TASK INPUTS:

· · ·

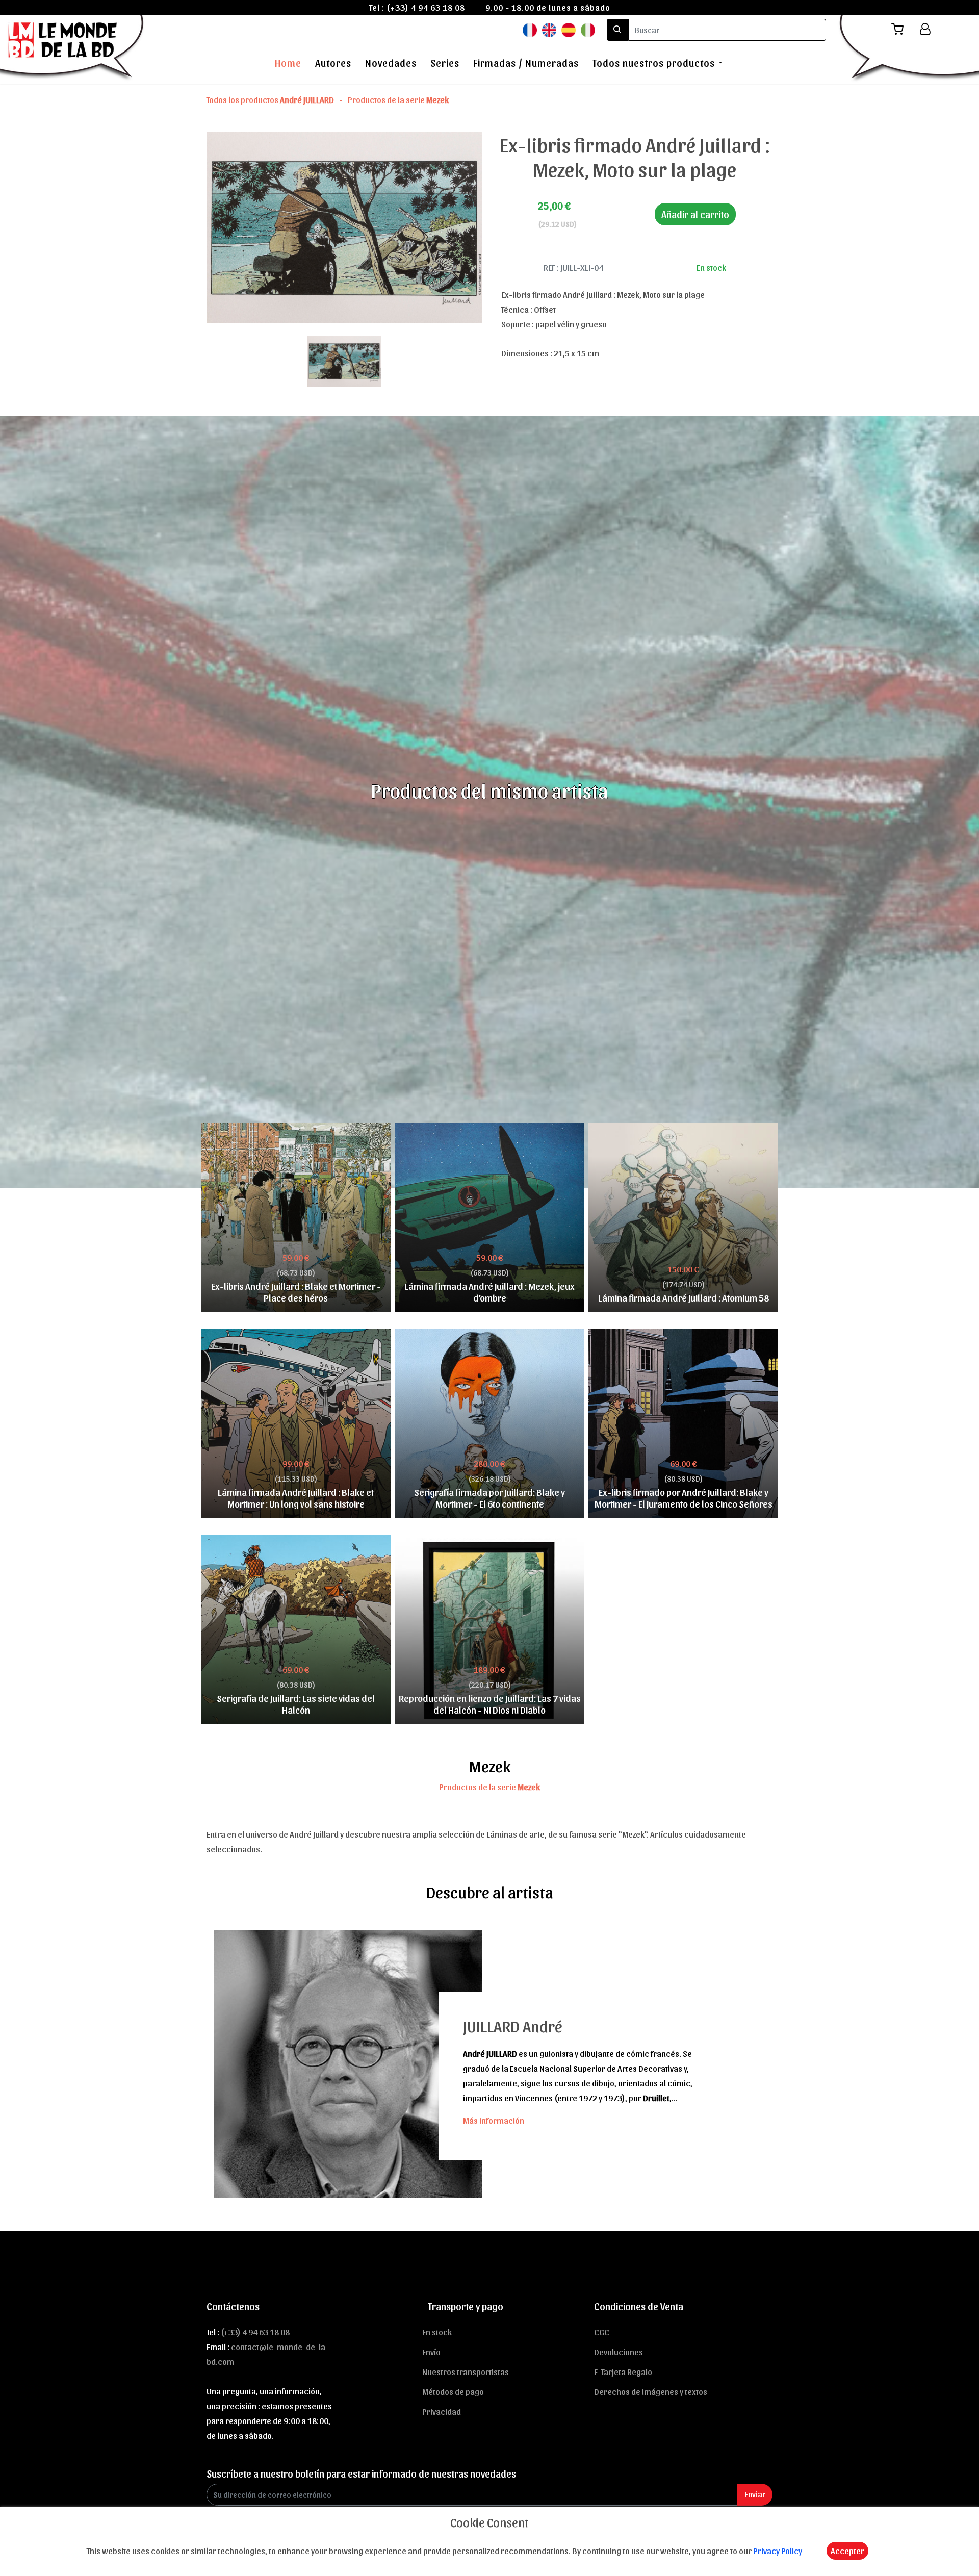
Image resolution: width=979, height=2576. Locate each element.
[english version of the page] (549, 29)
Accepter (847, 2550)
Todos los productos (270, 99)
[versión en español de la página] (568, 29)
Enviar (754, 2494)
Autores (333, 63)
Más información (493, 2120)
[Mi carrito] (901, 29)
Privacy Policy (777, 2550)
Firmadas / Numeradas (526, 63)
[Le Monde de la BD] (73, 47)
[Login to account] (925, 29)
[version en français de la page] (530, 29)
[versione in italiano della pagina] (588, 29)
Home (288, 63)
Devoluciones (618, 2352)
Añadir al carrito (695, 214)
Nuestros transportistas (465, 2371)
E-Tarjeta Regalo (623, 2371)
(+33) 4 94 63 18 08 (426, 7)
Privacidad (441, 2411)
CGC (601, 2332)
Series (444, 63)
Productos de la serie (398, 99)
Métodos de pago (453, 2391)
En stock (437, 2332)
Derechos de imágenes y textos (650, 2391)
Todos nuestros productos (653, 63)
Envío (431, 2352)
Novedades (391, 63)
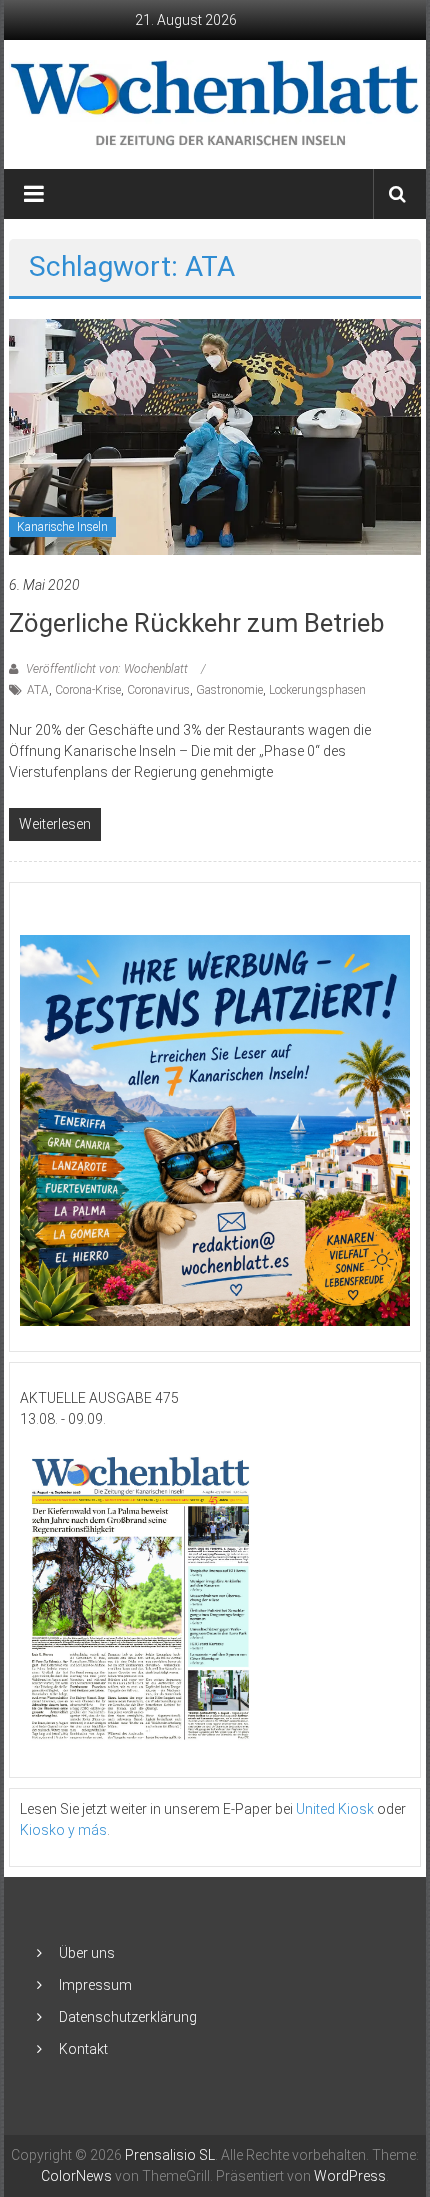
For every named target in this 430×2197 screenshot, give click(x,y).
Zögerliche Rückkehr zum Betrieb (197, 623)
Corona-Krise (88, 690)
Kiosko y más (63, 1830)
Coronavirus (158, 690)
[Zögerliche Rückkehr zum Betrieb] (215, 435)
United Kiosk (335, 1809)
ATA (38, 690)
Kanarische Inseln (62, 527)
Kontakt (83, 2049)
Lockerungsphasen (317, 690)
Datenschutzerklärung (128, 2017)
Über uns (87, 1953)
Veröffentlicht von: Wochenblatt (107, 669)
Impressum (95, 1985)
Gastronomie (229, 690)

· · ·

TASK GOAL: Lines with "Betrieb" in the records above: copy every one of them.

RESPONSE BOX:
Zögerliche Rückkehr zum Betrieb (197, 623)
[Zögerliche Rückkehr zum Betrieb] (215, 435)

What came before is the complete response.